Loeffler “played no small role” in helping “some of the world’s biggest banks to avoid paying U.S. taxes on their risky Wall Street bets” at a time when Georgia families were suffering in the aftermath of Wall Street’s reckless behavior. But new reporting demonstrates that not only did Loeffler and Sprecher’s company help big banks skip out on their taxes, but did so at a location “for years pilloried and parodied as one of the most egregious examples of an offshore tax dodge in the world.”

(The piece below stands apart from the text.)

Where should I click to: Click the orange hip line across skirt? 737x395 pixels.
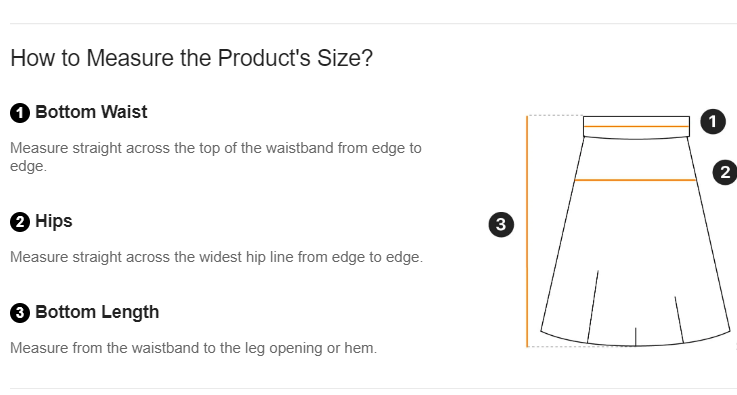coord(635,180)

Loeffler is “a walking conflict of interest. She received a “lucrative parting gift” from ICE after the company unexpectedly “altered the terms of her compensation before her appointment — and she still sits on a committee that serves as “an overseer of the overseers of the company that made her rich.” Earlier this week, Loeffler violated Senate ethics rules and federal law by fundraising from a Congressional office building, and now faces several complaints

Read more about the latest development in Loeffler and ICE’s Wall Street tax dodge:

Salon: Kelly Loeffler marketed derivatives during Great Recession at world’s most notorious tax haven

  • Months after the Great Recession brought the global economy to its knees, a financial management company called Intercontinental Exchange (ICE) created a way for the world’s biggest banks to keep trading in the very financial instruments that contributed to the crisis in the first place.
  • To help those clients duck U.S. tax laws, ICE created an offshore entity in the Cayman Islands, and registered it in a building known as Ugland House — one of the most notorious locations for offshore tax shelters.
  • Nearly 100,000 companies worldwide avail themselves of the Cayman Islands’ 0% tax rate to duck corporate taxes — twice the size of the territory’s population.
  • Ugland House, a modest five-story building in the capital of George Town, is home to nearly 19,000 corporate entities, or one corporation for every three square feet of space in the building.
  • Former President Barack Obama remarked of Ugland House in 2008, “Either this is the largest building in the world or the largest tax scam in the world.”
  • In 2013 the Associated Press called it “a notorious tax shelter.” Foreign Policy magazine said in 2012 that “the building makes a mockery of the U.S. tax system.”
  • The ICE Cayman Islands arrangement incentivized the largest American financial institutions to execute CDS trades around the world by allowing them to dodge U.S. taxes on their profits.